You can begin to see just how different this container-based approach is, and what opportunities this offers in terms of new ways of working. We can imagine how much easier it would be, for example, to build a CI/CD pipeline, and how that pipeline could effectively include not just the code, but the full server configuration. It might also lead us to think differently about how we manage high availability and scalability. 

We’ll cover more on this and the broader cloud-native approach in future posts.

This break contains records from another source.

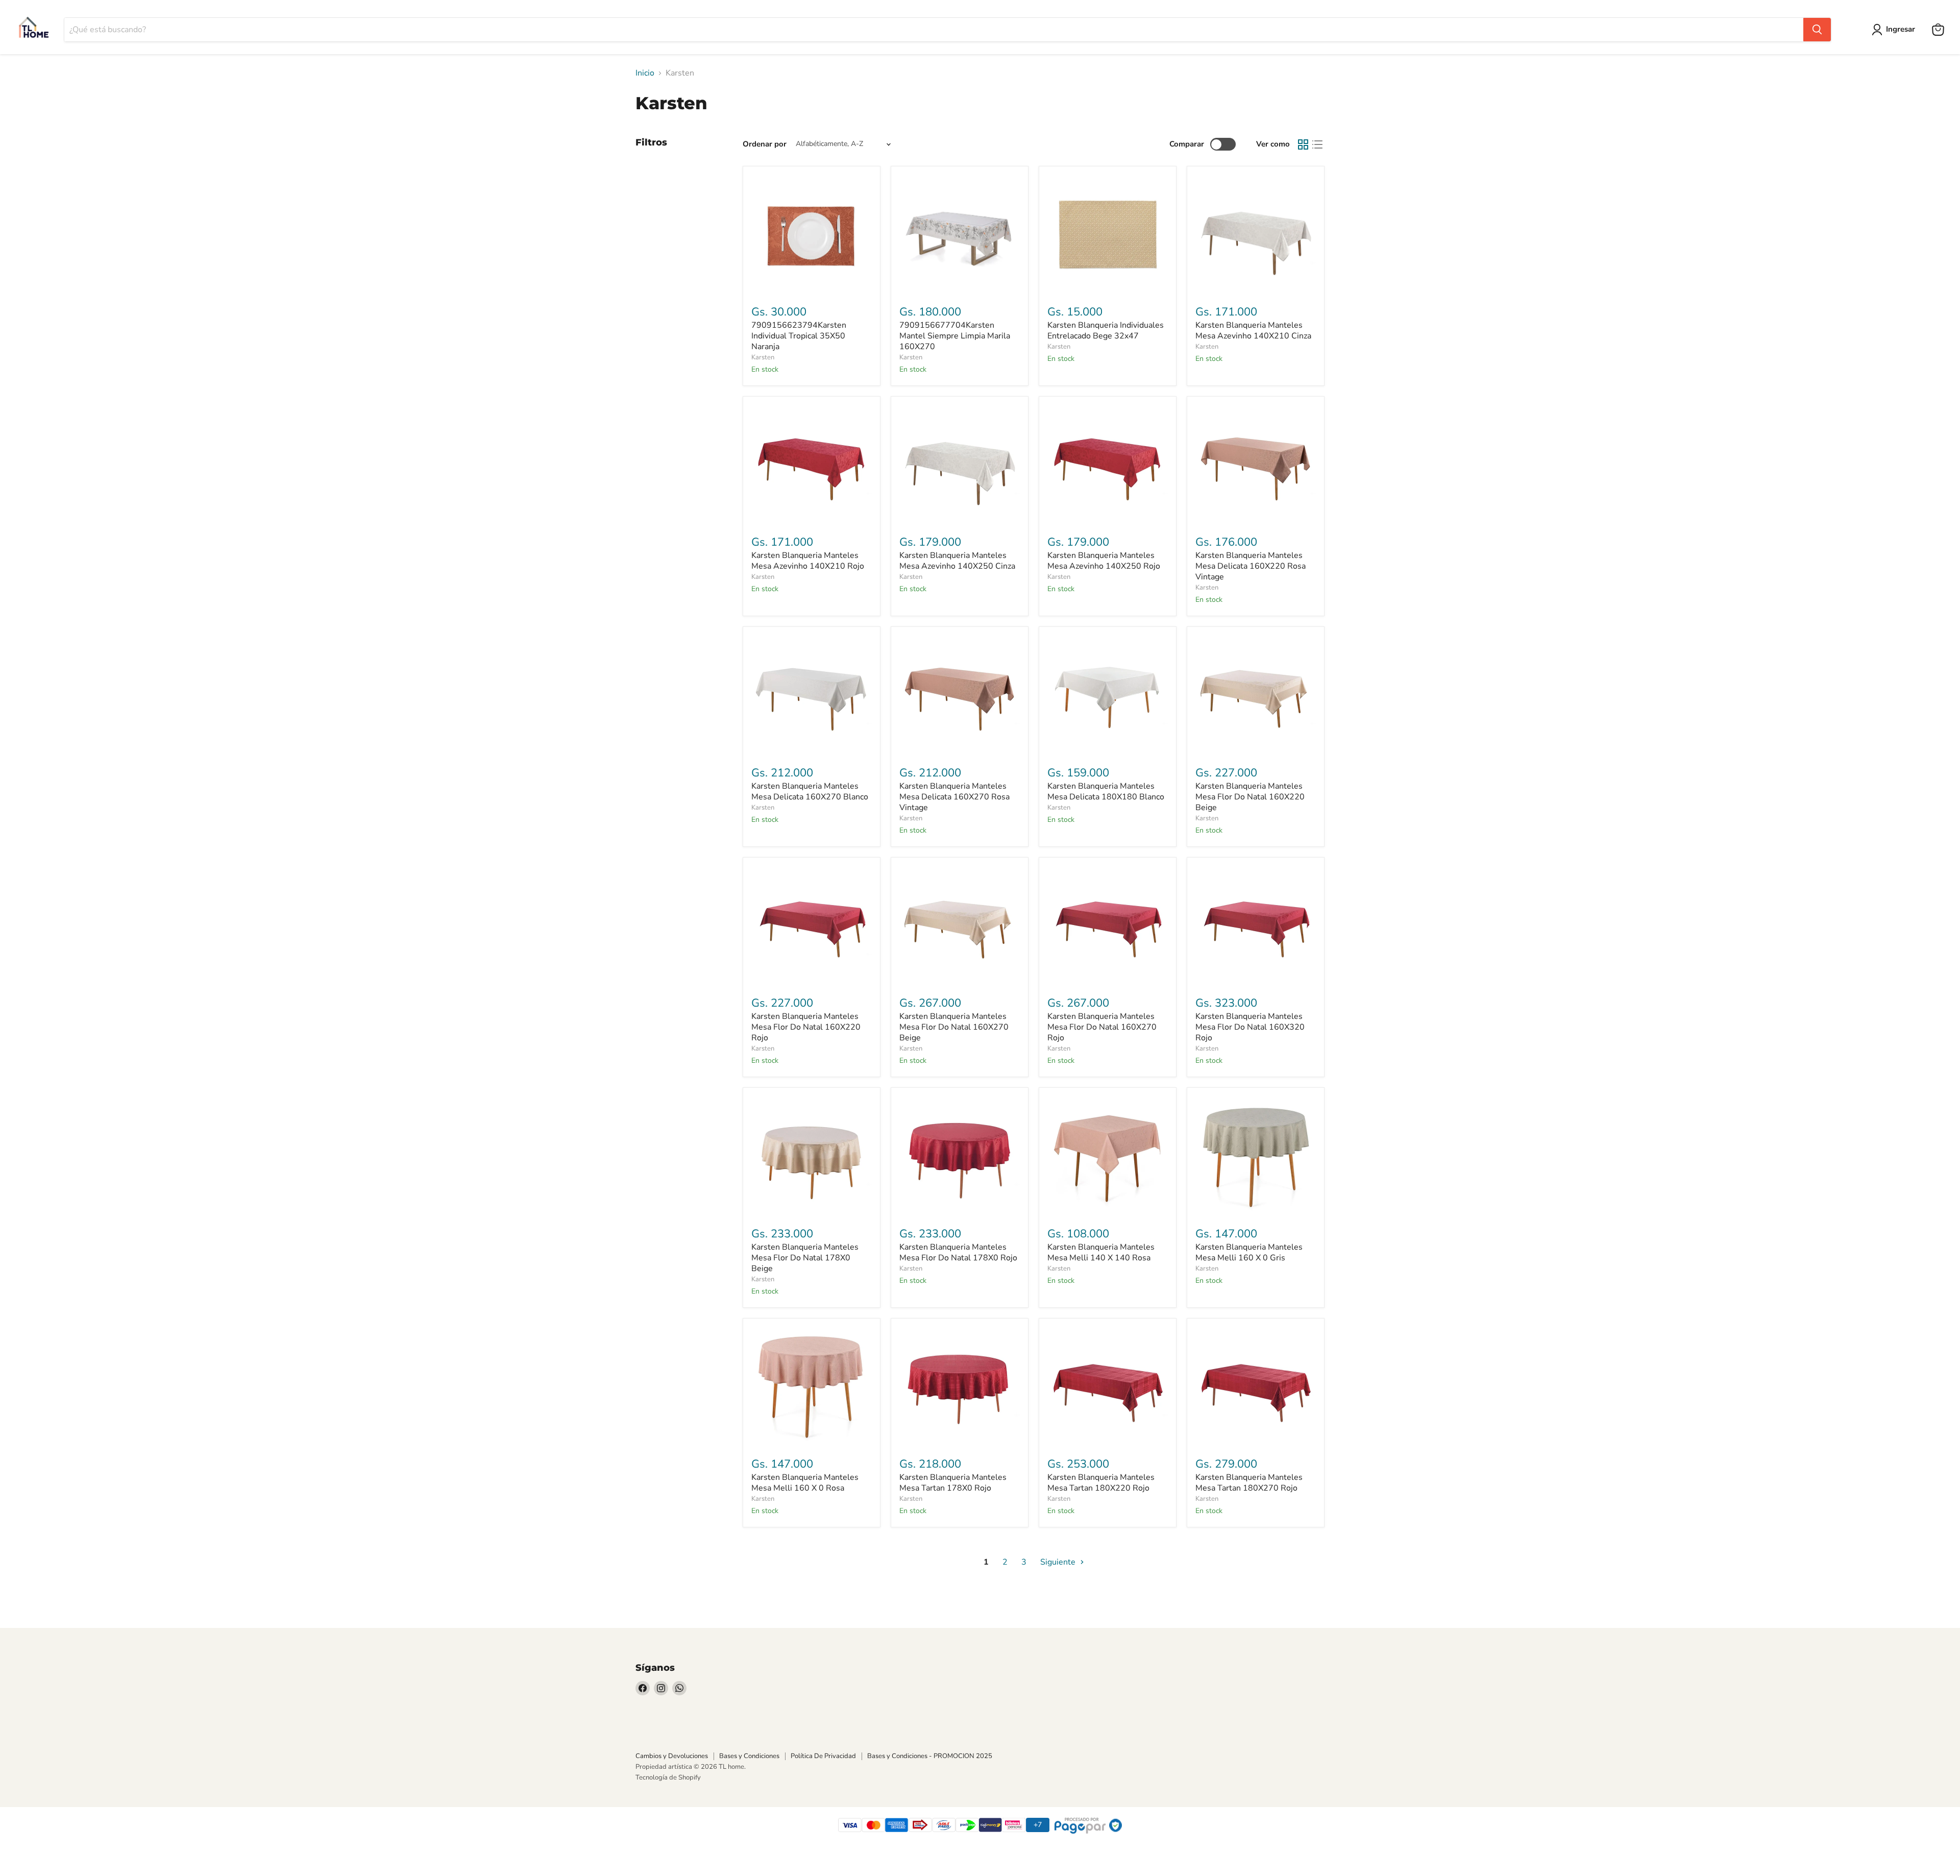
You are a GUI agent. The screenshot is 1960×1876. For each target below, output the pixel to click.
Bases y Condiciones (749, 1756)
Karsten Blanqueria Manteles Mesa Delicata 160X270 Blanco (809, 791)
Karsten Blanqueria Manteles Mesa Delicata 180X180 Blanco (1105, 791)
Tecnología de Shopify (668, 1777)
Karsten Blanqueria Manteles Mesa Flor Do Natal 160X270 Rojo (1102, 1027)
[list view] (1317, 144)
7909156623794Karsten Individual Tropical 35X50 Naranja (798, 336)
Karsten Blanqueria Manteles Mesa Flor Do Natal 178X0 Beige (805, 1257)
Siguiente (1058, 1562)
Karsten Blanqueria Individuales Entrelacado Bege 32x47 (1105, 331)
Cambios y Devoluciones (671, 1756)
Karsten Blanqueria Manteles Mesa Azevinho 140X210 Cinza (1253, 331)
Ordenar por (765, 144)
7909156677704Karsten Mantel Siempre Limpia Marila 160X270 (954, 336)
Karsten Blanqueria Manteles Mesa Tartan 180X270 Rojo (1249, 1483)
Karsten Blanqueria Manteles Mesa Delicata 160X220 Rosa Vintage (1250, 566)
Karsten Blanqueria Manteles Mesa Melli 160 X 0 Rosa (805, 1483)
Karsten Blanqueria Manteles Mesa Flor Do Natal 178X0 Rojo (958, 1252)
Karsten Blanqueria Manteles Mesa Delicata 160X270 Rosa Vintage (954, 797)
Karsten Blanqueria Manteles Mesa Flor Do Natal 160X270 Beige (954, 1027)
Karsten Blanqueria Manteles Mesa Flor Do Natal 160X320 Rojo (1250, 1027)
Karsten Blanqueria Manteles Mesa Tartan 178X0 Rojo (953, 1483)
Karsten (762, 357)
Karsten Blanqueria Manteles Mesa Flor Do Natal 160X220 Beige (1250, 797)
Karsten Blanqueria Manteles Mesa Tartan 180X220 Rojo (1101, 1483)
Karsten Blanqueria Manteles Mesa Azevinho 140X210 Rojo (807, 561)
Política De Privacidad (823, 1756)
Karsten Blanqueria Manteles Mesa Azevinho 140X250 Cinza (957, 561)
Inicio (644, 73)
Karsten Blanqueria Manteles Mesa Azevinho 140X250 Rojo (1103, 561)
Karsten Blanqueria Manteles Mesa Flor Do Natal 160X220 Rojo (806, 1027)
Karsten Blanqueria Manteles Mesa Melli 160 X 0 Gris (1249, 1252)
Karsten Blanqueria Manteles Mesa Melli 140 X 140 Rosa (1101, 1252)
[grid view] (1303, 144)
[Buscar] (1817, 29)
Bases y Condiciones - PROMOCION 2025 (929, 1756)
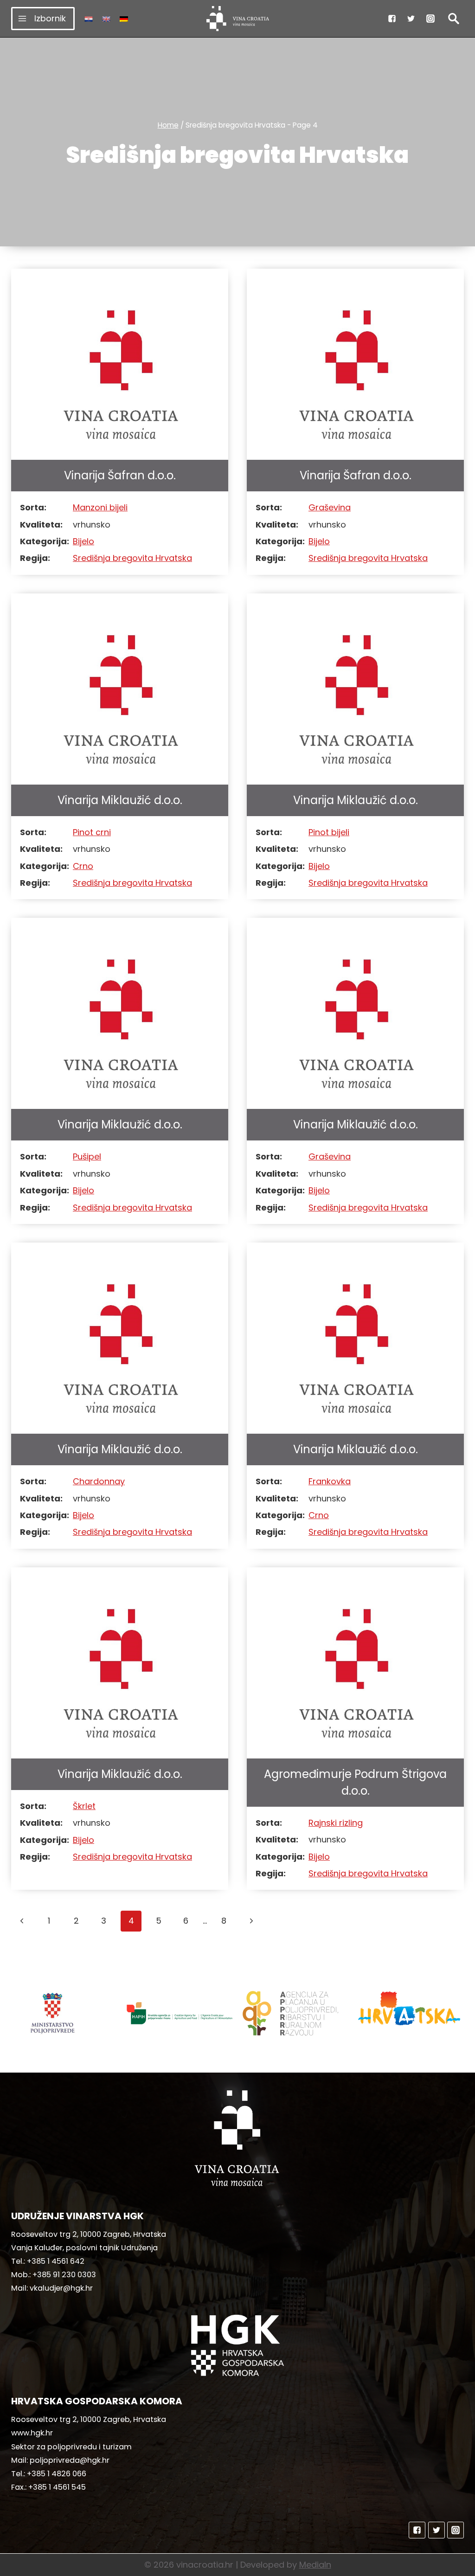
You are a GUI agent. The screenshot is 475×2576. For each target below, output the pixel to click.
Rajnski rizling (335, 1823)
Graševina (329, 507)
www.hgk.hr (32, 2433)
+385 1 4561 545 (57, 2487)
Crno (83, 866)
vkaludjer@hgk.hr (61, 2288)
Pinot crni (92, 832)
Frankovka (329, 1481)
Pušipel (87, 1156)
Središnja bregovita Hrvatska (132, 558)
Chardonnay (99, 1481)
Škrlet (84, 1806)
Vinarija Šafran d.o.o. (120, 475)
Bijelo (83, 541)
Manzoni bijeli (100, 507)
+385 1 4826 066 (56, 2473)
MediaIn (315, 2564)
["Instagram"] (430, 18)
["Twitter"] (411, 18)
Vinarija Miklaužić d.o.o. (120, 800)
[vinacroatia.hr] (237, 18)
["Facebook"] (392, 18)
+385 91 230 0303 (64, 2274)
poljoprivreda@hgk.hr (69, 2460)
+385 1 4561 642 (55, 2261)
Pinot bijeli (328, 832)
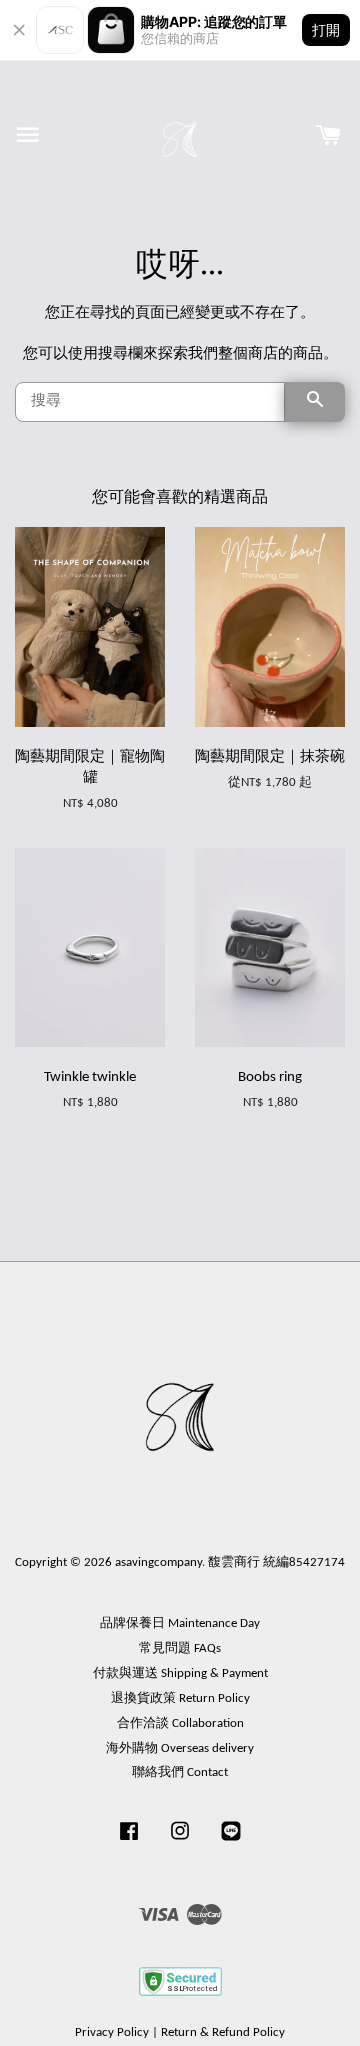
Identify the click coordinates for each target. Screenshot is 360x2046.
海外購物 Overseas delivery (180, 1748)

Execute and Test the Message Flow

Let’s just check that we really do have a running integration application. As seen in the console output, the HTTP listener is listening on port 7800 and service endpoint is /Echo. You can verify the message flow execution by invoking the service via a web browser or curl command.

curl http://<hostname>:7800/Echo

Output :

     <Echo>
         <DateStamp>2021-10-14T09:25:46.352934Z</DateStamp>
     </Echo>

Connecting to the WebUI of the Integration Server

In our start-up command, we chose to expose the web user interface via 7600.

http://<hostname>:7600/

However, it’s worth noting that in a true cloud-native deployment we would avoid viewing and administering containers directly like this. A cloud-native approach encourages administrative changes to be made by creating a new container rather than administering the one that is running (“immutable deployment”), and monitoring is generally done by viewing log files or using a visualization tool on them (“observability”).